La calidad de vida abarca una amplia gama de factores físicos como la alimentación, el vestuario, la salud, la vivienda, la educación y las oportunidades laborales; factores sociales como el afecto, la inclusión y la pertenencia a grupos sociales de referencia; y factores psicológicos como el respeto, la autoestima, el reconocimiento, el prestigio y la autorrealización (Maslow, 1954). Estos factores son experimentados tanto por individuos como por comunidades en general. Todos estos elementos se influyen mutuamente, generando la sensación de satisfacción o insatisfacción que percibimos como resultado del impacto emocional de los estímulos del entorno socioeconómico y cultural en el que interactuamos. Esta percepción está esencialmente asociada a nuestras vivencias cotidianas y se acentúa, positiva o negativamente, de manera significativa, por las características de nuestro temperamento, tales como la sensibilidad, la actividad, la reactividad y el equilibrio entre estas, que influyen en nuestro comportamiento, emociones y respuestas ante el entorno.

En general, la calidad de vida de una persona o comunidad se entiende como el disfrute pleno de la vida, mediante la satisfacción de sus necesidades básicas y el aprovechamiento de las oportunidades deseadas para su desarrollo personal, social y económico. Esta concepción va más allá de la mera ausencia de pobreza e incluye  aspectos  como  la  salud   física y  mental,   el acceso a la educación y a la atención médica, el empleo digno y estable, el entorno físico y social, las relaciones interpersonales, la estabilidad financiera, el ocio y el tiempo libre, entre otros. Todos estos factores inciden en el bienestar psicológico.

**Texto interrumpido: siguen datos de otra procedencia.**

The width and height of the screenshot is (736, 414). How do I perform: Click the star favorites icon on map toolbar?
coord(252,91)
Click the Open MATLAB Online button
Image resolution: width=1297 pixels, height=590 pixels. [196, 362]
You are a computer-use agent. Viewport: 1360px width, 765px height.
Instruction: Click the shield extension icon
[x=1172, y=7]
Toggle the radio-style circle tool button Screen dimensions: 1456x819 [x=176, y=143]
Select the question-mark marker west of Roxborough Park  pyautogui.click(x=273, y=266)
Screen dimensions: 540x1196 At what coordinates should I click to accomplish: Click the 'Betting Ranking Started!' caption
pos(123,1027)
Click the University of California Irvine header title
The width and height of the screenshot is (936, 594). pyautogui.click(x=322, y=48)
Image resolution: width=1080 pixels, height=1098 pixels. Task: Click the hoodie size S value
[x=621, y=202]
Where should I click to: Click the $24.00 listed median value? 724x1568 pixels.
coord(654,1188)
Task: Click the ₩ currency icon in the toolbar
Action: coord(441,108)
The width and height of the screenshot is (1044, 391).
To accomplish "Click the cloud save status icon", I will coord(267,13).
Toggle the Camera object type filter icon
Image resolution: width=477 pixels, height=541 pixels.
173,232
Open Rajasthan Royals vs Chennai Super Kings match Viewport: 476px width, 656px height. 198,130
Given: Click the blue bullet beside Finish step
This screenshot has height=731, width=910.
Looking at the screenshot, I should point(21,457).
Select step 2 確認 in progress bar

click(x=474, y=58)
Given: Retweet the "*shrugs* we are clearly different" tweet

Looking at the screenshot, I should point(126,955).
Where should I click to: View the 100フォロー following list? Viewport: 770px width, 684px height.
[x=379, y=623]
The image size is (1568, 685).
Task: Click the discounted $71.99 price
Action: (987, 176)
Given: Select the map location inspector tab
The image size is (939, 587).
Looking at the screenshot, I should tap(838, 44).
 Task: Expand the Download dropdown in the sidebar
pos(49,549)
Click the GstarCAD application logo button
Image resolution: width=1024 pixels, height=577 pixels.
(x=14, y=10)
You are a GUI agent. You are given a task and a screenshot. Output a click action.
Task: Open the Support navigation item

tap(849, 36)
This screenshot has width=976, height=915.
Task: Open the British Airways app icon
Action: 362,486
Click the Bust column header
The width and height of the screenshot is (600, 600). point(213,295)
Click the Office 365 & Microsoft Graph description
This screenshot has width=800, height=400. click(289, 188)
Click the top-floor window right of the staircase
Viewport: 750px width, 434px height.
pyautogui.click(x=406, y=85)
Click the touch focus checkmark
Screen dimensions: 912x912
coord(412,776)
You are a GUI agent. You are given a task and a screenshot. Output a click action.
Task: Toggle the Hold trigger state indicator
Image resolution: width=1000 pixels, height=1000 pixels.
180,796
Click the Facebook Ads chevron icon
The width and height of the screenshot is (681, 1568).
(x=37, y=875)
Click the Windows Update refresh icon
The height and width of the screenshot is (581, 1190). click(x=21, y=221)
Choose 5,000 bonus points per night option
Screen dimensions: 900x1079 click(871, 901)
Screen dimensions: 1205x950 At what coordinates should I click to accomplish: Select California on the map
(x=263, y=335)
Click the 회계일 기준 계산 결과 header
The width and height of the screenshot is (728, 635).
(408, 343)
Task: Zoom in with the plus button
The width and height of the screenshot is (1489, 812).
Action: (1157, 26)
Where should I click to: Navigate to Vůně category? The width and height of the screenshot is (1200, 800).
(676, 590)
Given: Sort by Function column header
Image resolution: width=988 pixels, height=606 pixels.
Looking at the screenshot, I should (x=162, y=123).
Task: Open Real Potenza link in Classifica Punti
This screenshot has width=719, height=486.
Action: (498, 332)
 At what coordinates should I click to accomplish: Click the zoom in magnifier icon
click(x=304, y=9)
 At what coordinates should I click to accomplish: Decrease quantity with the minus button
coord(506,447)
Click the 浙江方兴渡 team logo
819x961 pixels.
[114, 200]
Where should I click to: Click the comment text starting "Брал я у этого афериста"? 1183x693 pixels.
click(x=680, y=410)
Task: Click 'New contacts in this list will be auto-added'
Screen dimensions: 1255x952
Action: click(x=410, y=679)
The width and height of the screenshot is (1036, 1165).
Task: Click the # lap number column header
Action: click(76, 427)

La calidad de vida al ser una percepción subjetiva, puede variar significativamente entre individuos, grupos sociales y regiones geográficas. Así, por ejemplo, un estilo de vida plenamente valorado en  un determinado entorno socioeconómico,  puede  resultar degradante e insultante en circulo social

mas elitista. Asimismo, una actitud de respeto y buena disposición valorados en un determinado entorno cultural como rasgos personalísticos incluyentes, pueden generar rechazo en otro, al interpretarse como pusilanimidad y servilismo.
 
El nivel de calidad de vida está condicionado por factores endógenos que son inherentes al individuo y se originan al interior  de la familia o por  causa de ella, y por factores exógenos que atañen a condiciones del  entorno socioeconómico y cultural en el que interactúa la persona. Estos factores inciden indefectiblemente en sus posibilidades de crecimiento y  formación, así como en su capacidad económica para acceder a los bienes y servicios en la calidad y cantidad que considera necesarios para colmar sus expectativas de bienestar.